From seascapes to sculptures, no matter what area art lovers want they will be able to find it at the 25th annual Ironton Artists Association’s Fall Art Show.

Saturday, September 18, 1999

From seascapes to sculptures, no matter what area art lovers want they will be able to find it at the 25th annual Ironton Artists Association’s Fall Art Show.

All artists – professional and non-professional – will join together at noon Sept. 25 on the Ohio University Southern Campus to display and sell their work in the watercolor, pastel, graphic, mixed media, still life, portrait, miscellaneous and sculpture mediums, said Claudia Bryant, association publicity chairwoman.

There also will be a special category – Rivers and Boats.

"We have a beautiful show every year," Mrs. Bryant said. "We usually have in the neighborhood of 60 some artists each year. Some come in from far away, but we usually just attract artists from the West Virginia, Ohio and Kentucky areas."

Artists should register their work at the Ironton OUSC campus between 9 a.m. and 11 a.m. Judging will start at noon and prizes will be awarded at 5 p.m.

"Members of the organization pay $6 to enter, non-members, $12," Mrs. Bryant said. "That money is used for the awards. We give merit awards and places in each category. We also give an encouragement award to one non-professional artist who shows a lot of potential."

This year’s judge will be Stanley Sporny, M.F.A., professor of art at Marshall University. He will judge the show and award cash merit and purchase awards, as well as gift certificates.

Each artist chooses his or her own category to promote fairness in the judging, Mrs. Bryant added.

"It’s not fair to an artist to have to go up against the professional artists that come in," she said. "That’s why we divide the categories up into professional and non-professional categories."

This year, the art show will feature the work of three locally well-known artists – Patty Payne of Ironton, Wanda Boster of Barboursville, W.Va., and Annette Ritche of south point.

"Annette Ritche is a member of our organization and she’s quite well known around this area," Mrs. Bryant said. "She sells quite a bit of her work."

Each piece on display at the show will be priced, and all profits go to the individual artist, Mrs. Bryant added.

To give area artists a place to display and sell their work was the main incentive of founding the Ironton Arts Association in 1975, she added.

"We wanted to encourage artists and give artists an opportunity to show their work publicly," Mrs. Bryant said. "We banded together for the love of art and we wanted to give everyone an opportunity. There are very limited areas for people to show their work, and this show gives artists an opportunity to show their work."

And it’s never too late to take a love of art to the next level and become an artist, Mrs. Bryant said.

"I was a professional teacher and principal," she said. "When I retired, I started taking art lessons.
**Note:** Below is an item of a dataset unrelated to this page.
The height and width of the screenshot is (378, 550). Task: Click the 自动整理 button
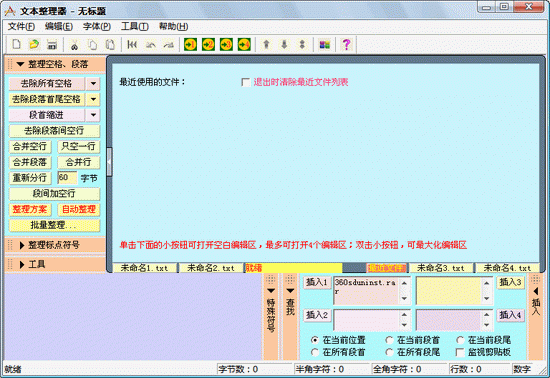point(79,209)
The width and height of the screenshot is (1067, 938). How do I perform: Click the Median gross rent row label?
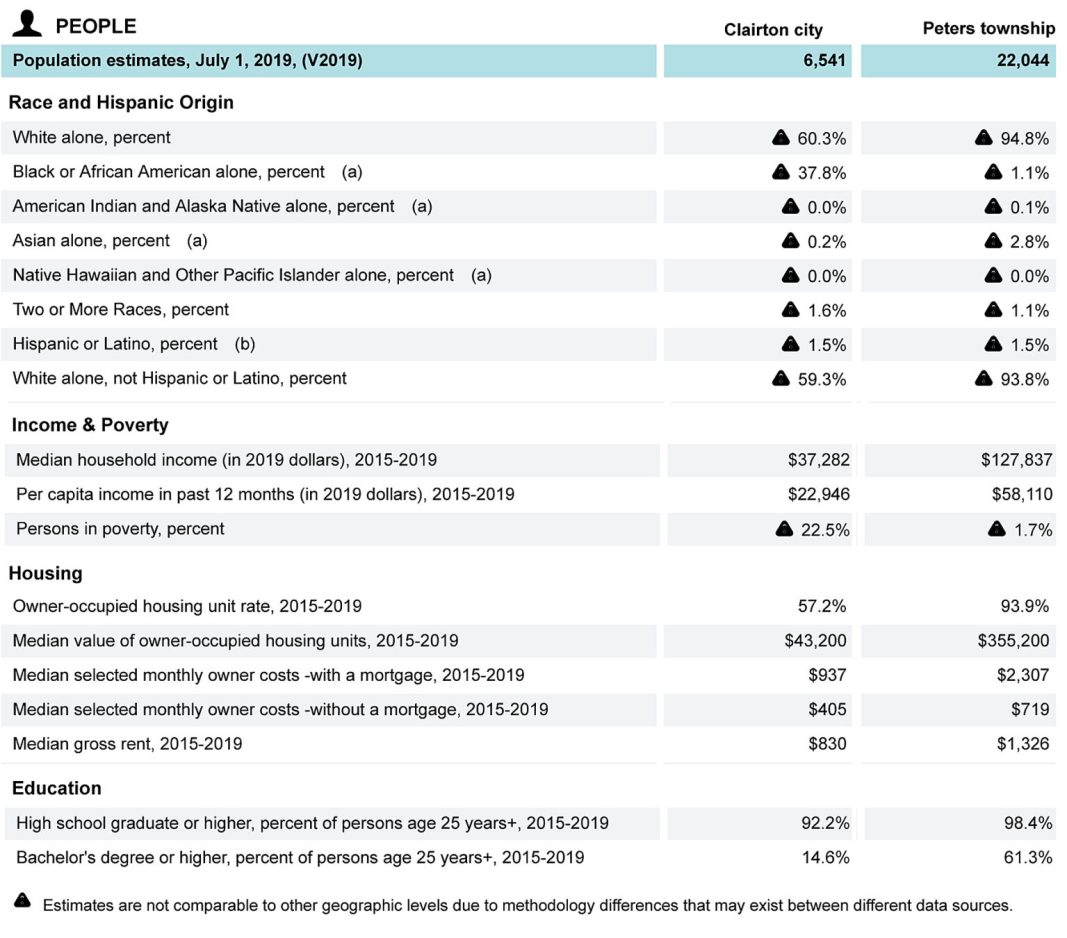point(127,743)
I’ve been taking lessons for six years now and showing my work for five."

Anyone can learn to paint, draw or sculpt if they have the desire, Mrs. Bryant added.
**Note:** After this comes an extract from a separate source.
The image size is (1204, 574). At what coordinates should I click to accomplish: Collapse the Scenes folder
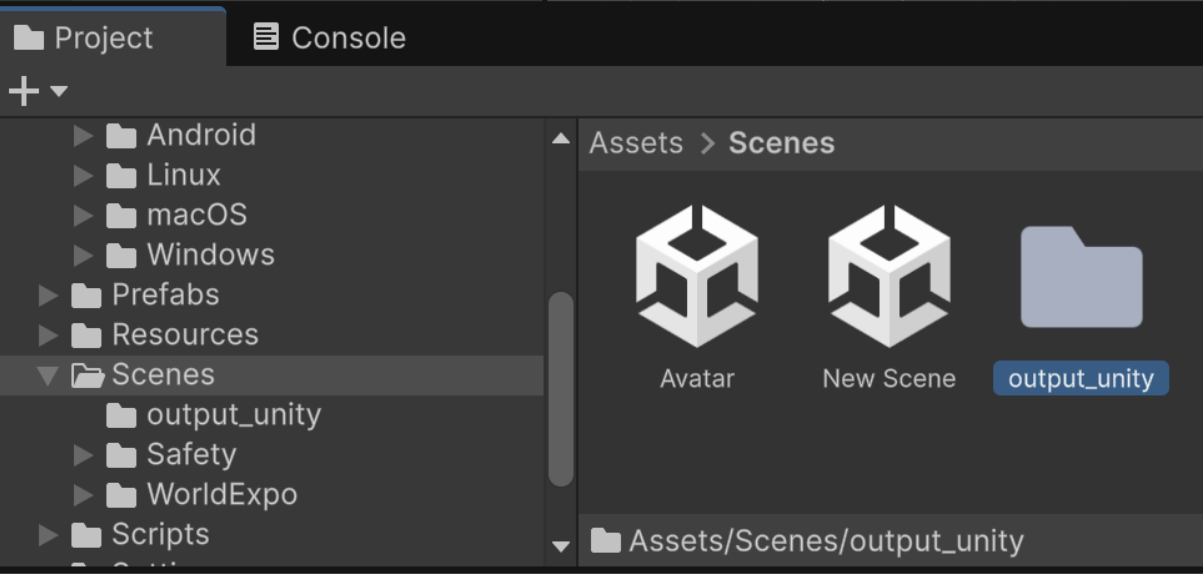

"I’ve heard people say they couldn’t draw a straight line, but you can learn," she said. "Of course, there are some that are more talented than others, but that can be said about anything."

And to display work to the public should not cause budding artists any anxiety pains, Mrs. Bryant said.

"You should just come with a positive attitude, enjoy the show and learn from the other paintings in the show," she said. "Just enjoy it and have fun."